All that is wanted is an exact copy of the lines below, starting at the one that contains "Go to Gallery (105, 1731)" and running to the end.

(Excerpts from a dataset)
————————
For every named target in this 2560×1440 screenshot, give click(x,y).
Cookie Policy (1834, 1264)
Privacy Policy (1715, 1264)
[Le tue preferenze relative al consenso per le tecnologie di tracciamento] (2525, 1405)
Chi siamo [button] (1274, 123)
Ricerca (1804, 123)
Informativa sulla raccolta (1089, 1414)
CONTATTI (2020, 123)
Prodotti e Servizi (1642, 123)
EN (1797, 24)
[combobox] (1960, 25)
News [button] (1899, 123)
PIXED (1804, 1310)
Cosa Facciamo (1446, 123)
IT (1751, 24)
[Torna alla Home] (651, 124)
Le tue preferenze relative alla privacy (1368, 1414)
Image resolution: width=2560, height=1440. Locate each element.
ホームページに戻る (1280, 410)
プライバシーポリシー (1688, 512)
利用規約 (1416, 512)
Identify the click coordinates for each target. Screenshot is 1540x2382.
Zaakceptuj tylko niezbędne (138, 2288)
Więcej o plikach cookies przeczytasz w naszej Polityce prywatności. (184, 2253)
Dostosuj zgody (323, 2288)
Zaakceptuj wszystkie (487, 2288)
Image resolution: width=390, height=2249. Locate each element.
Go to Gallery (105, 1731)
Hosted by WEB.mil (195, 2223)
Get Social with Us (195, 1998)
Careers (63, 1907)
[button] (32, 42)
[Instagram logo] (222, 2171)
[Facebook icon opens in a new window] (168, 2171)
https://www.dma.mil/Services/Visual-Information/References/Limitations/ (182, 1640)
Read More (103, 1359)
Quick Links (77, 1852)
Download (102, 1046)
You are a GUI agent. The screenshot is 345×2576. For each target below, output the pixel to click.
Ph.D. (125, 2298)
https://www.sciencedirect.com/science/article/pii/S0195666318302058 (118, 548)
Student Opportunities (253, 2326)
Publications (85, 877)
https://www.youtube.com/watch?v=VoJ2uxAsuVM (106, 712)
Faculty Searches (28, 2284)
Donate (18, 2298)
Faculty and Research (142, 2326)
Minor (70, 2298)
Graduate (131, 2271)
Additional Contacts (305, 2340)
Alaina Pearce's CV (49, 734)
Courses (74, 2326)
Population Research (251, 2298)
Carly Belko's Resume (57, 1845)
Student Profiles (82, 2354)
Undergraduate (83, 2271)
————————
* **RESPONSE TO THE TASK**:
Go to Gallery (105, 1731)
Hosted by WEB.mil (195, 2223)
Get Social with Us (195, 1998)
Careers (63, 1907)
[button] (32, 42)
[Instagram logo] (222, 2171)
[Facebook icon opens in a new window] (168, 2171)
https://www.dma.mil/Services/Visual-Information/References/Limitations/ (182, 1640)
Read More (103, 1359)
Quick Links (77, 1852)
Download (102, 1046)
You are a GUI agent. The screenshot is 345×2576. For each target below, output the pixel to click.
Ph.D. (125, 2298)
https://www.sciencedirect.com/science/article/pii/S0195666318302058 (118, 548)
Student Opportunities (253, 2326)
Publications (85, 877)
https://www.youtube.com/watch?v=VoJ2uxAsuVM (106, 712)
Faculty Searches (28, 2284)
Donate (18, 2298)
Faculty and Research (142, 2326)
Minor (70, 2298)
Graduate (131, 2271)
Additional Contacts (305, 2340)
Alaina Pearce's CV (49, 734)
Courses (74, 2326)
Population Research (251, 2298)
Carly Belko's Resume (57, 1845)
Student Profiles (82, 2354)
Undergraduate (83, 2271)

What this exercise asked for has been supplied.